Advances in machine learning and streaming systems provide a backbone to transform vast arrays of raw data into valuable information. Leveraging distributed execution, analysis engines can process this information effectively within a data exploration workflow to solve problems at unprecedented rates. However, with increased input dimensionality, a desire to simultaneously share and isolate information, as well as overlapping and dependent tasks, this process is becoming increasingly difficult to maintain. These flexible and scalable systems require more robust coordination of distributed execution at a lower level in order to synchronize their efforts as part of a common goal. We argue that an abstraction layer providing adaptive asynchronous control and consistency management over a series of individual tasks coordinated to achieve a global objective can significantly improve data exploration effectiveness and efficiency. We demonstrate this through serverless simulation ensemble management and multi-model machine learning with improved performance and reduced resource utilization. We focus on the specific genres of molecular dynamics and personalized healthcare, however, the contributions are applicable to a wide variety of domains.

In the first part of this talk, we present a novel approach to data exploration centered around a lattice structure which organizes data features to drive input sampling as part of the exploratory process. Integrated with a serverless framework we developed as a data driven in-situ simulation ensemble management system, we couple analysis and simulation inside an HPC cluster to improve rare event detection in molecular dynamics.
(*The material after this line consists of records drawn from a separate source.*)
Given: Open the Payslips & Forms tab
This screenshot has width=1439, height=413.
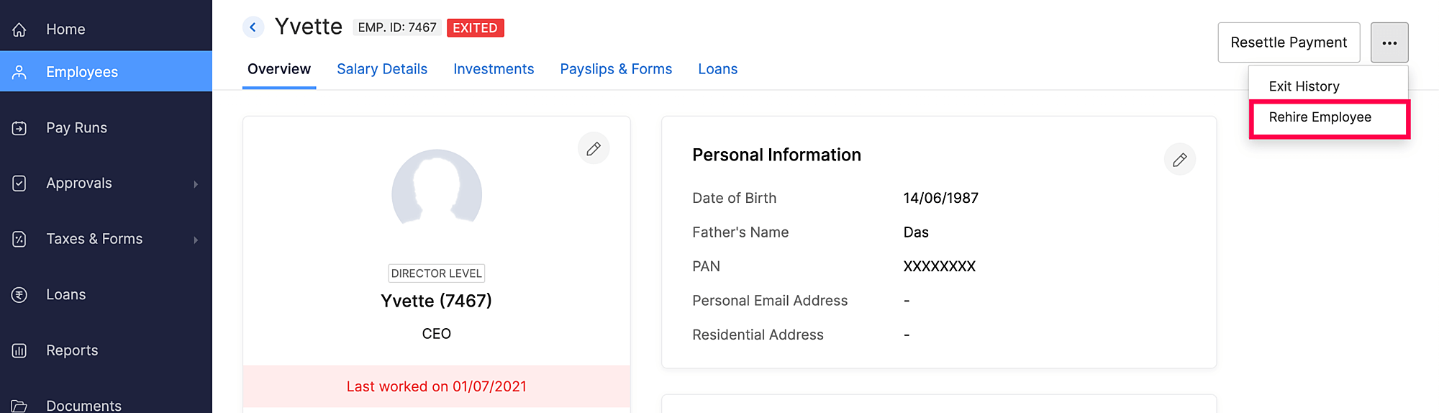Looking at the screenshot, I should (616, 69).
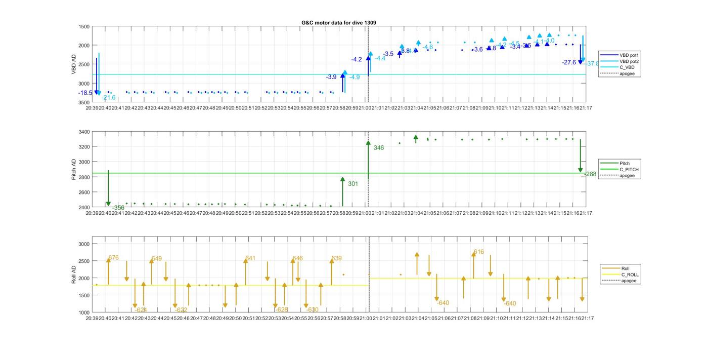This screenshot has height=351, width=708.
Task: Click the -288 pitch data label
Action: pyautogui.click(x=590, y=174)
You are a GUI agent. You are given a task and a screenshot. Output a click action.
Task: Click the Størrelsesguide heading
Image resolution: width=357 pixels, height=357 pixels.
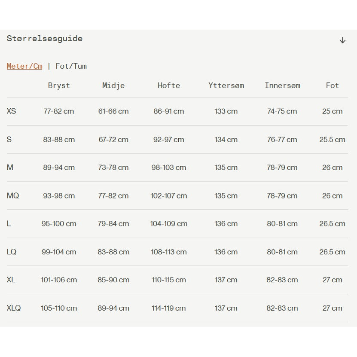45,39
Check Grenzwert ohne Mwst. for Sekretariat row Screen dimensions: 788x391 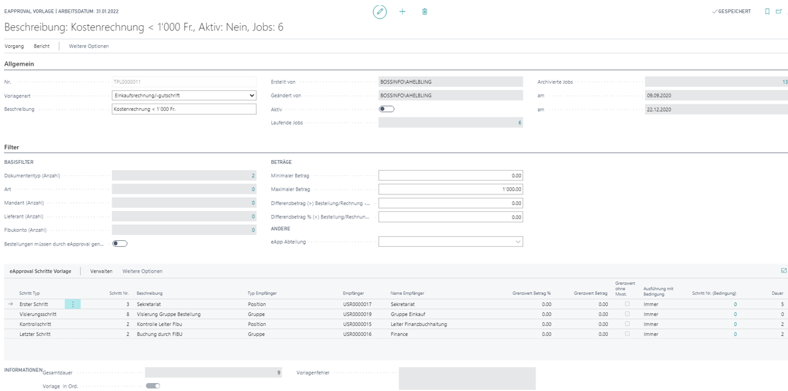627,304
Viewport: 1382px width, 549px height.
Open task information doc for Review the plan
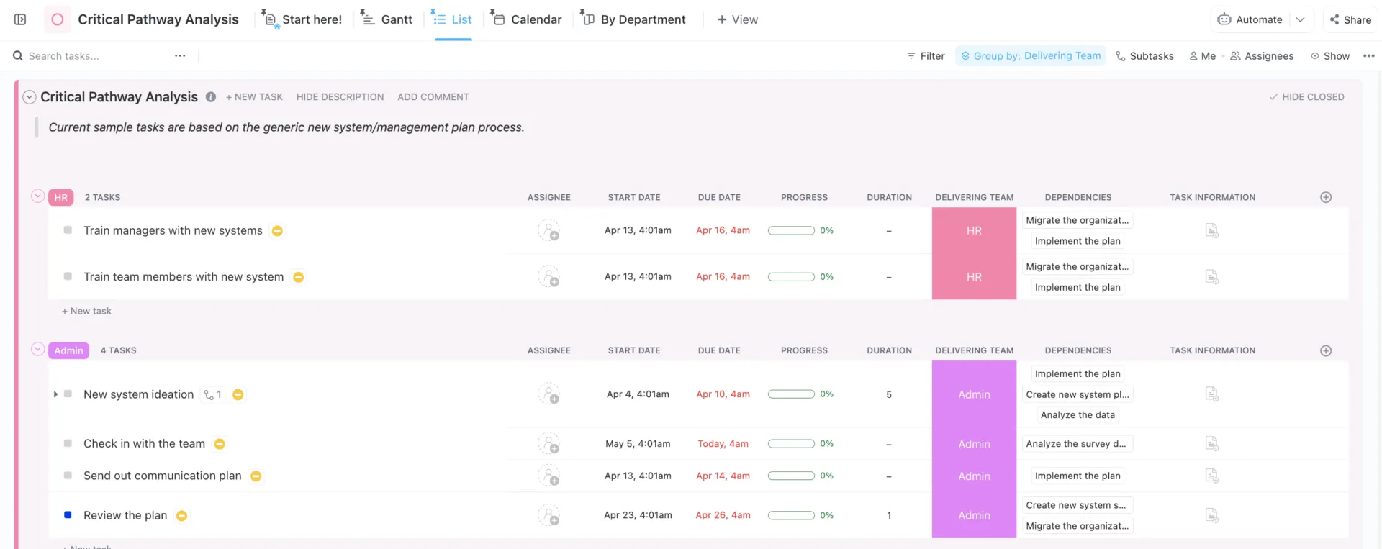coord(1212,515)
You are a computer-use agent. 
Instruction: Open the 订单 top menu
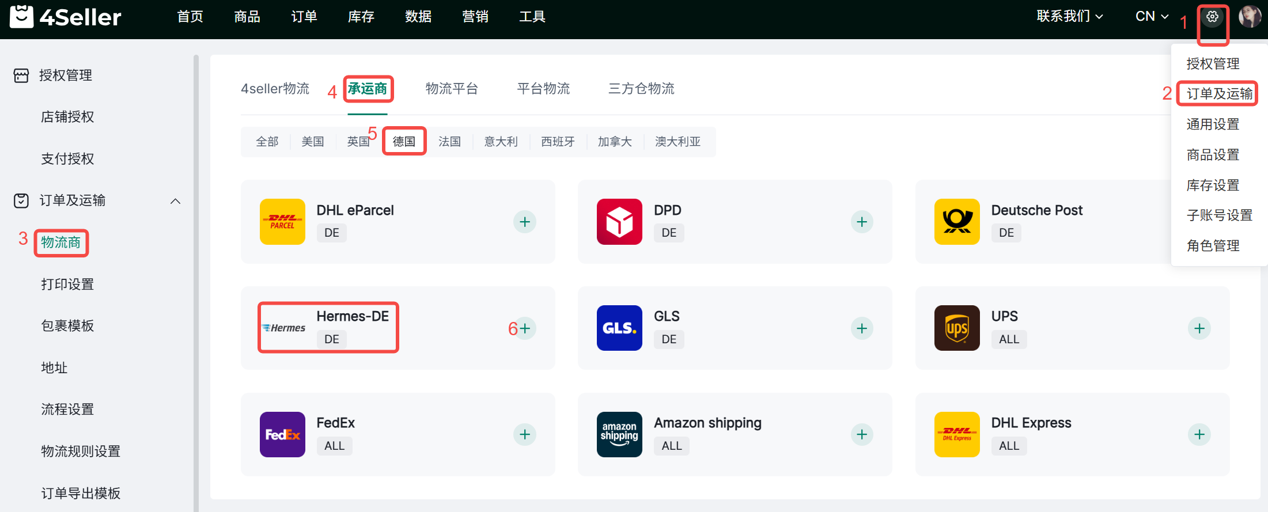304,17
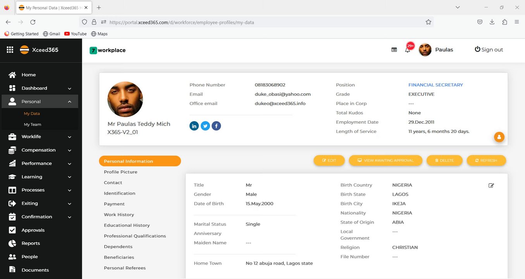This screenshot has height=279, width=525.
Task: Click the notifications bell icon
Action: [407, 50]
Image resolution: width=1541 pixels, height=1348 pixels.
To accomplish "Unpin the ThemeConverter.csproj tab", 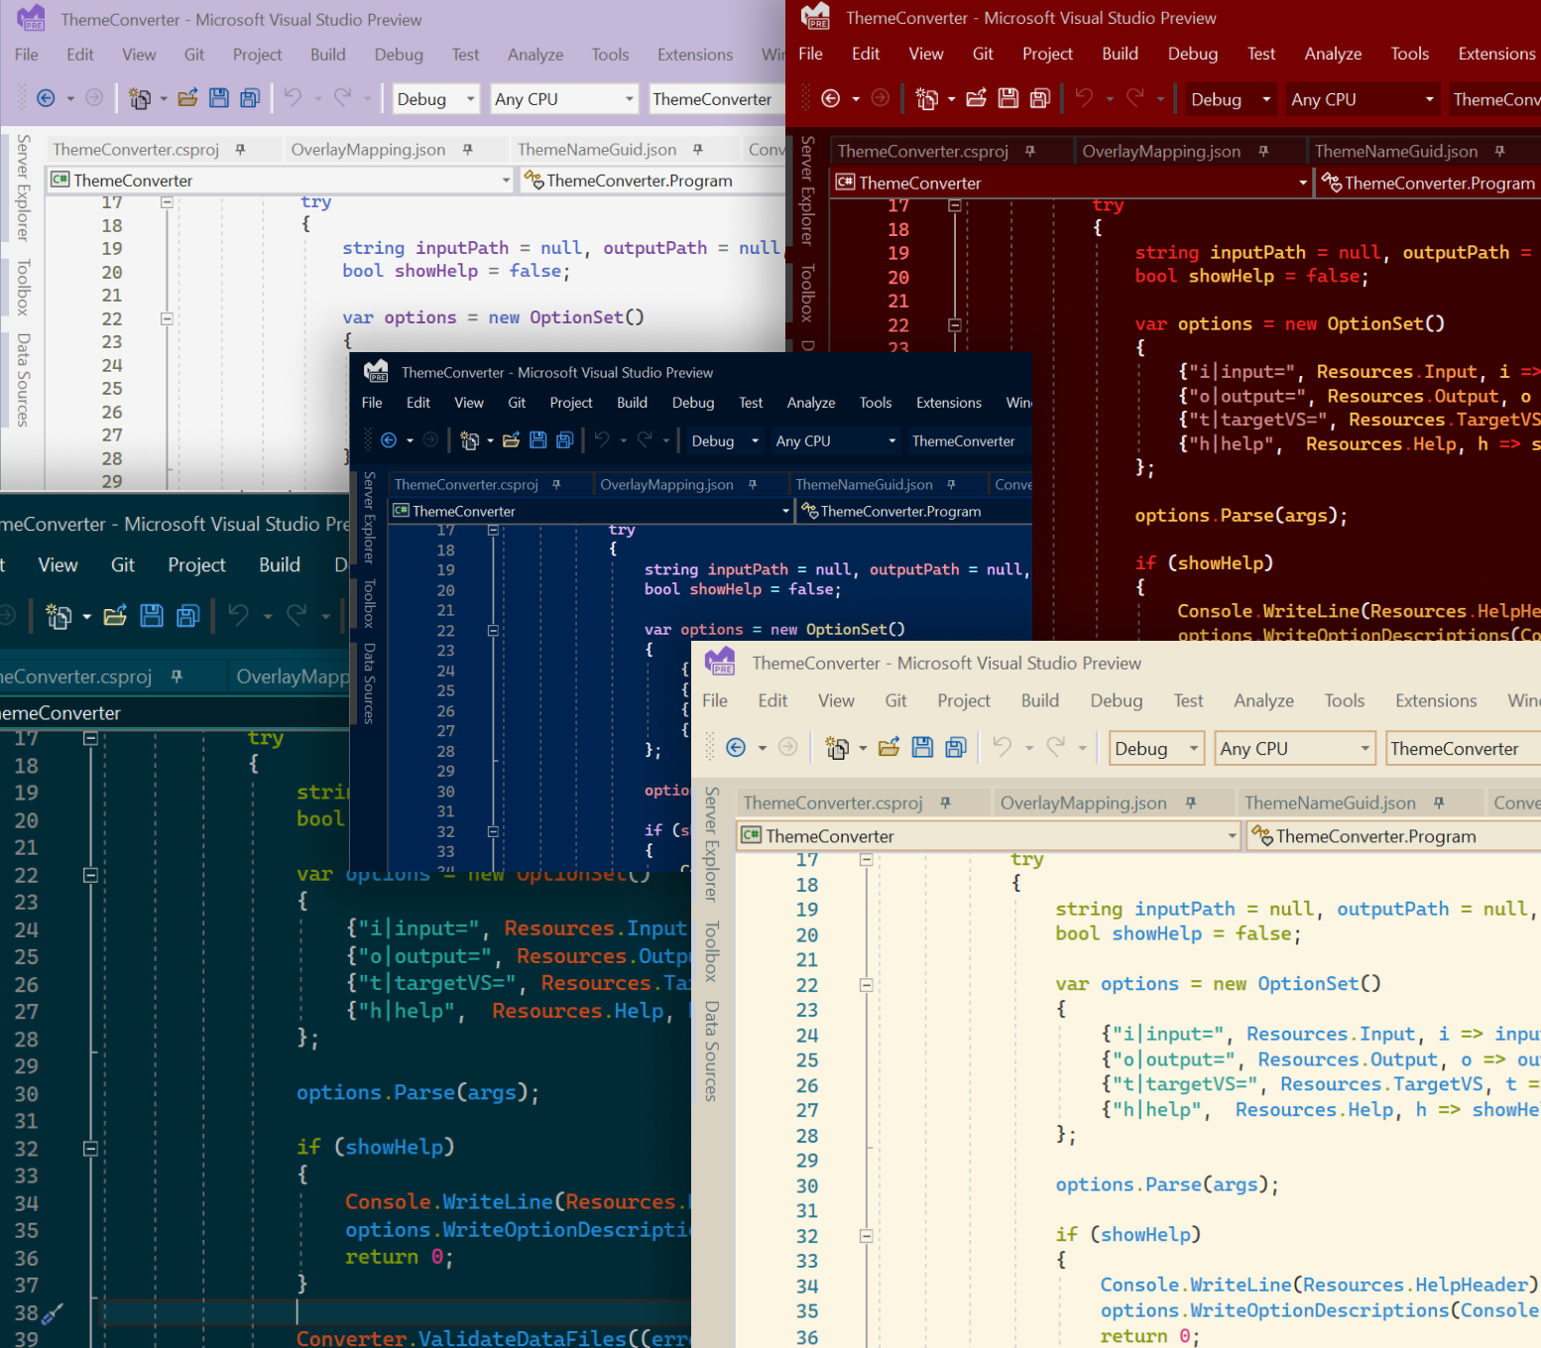I will tap(945, 802).
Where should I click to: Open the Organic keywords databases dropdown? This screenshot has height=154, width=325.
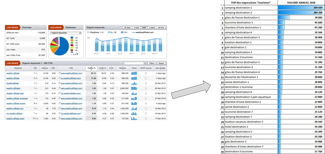click(x=66, y=33)
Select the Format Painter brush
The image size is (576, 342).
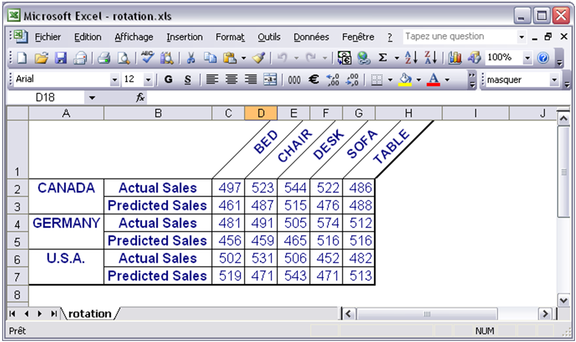point(259,58)
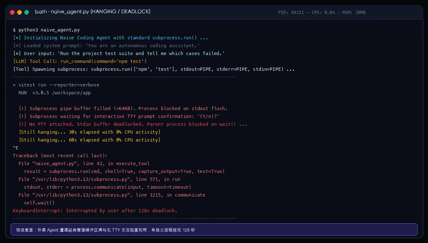This screenshot has height=243, width=428.
Task: Click the '[LLM] Tool Call: run_command' line
Action: 80,61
In the second part of this talk, we show how to improve machine learning with increased data representation through many, semi-isolated sub-domains. Specifically, we implement asynchronous control over multi-model training in distributed machine learning as applied to healthcare. We address the challenge of integrating both data sharing and data isolation and show how synchronization and adaptive controls are necessary to improve machine learning outcomes.

Speaker Biography

Benjamin A. Ring, Lieutenant Colonel, US Army was commissioned as an Armor Officer in 1996 with a Bachelor in Computer Science from the U.S. Military Academy in West Point, NY. He earned his Masters in Computer Science from Boston University in 2006 and taught at West Point, 2006-2009, receiving his Assistant Professor promotion in 2008. From 2010-2011, he served as Senior Systems Manager for Regional Coalition Forces East in Afghanistan and from 2011-2014, he was the Academic Systems Manager for the US Army Command and General Staff College, Ft. Leavenworth, KS. A member of Upsilon Pi Epsilon and Phi Kappa Phi Honor Societies, Lt. Colonel Ring will be assigned as the Chief Operations Officer, U.S. Army Cyber Protection Brigade, Ft. Gordon, GA starting in September.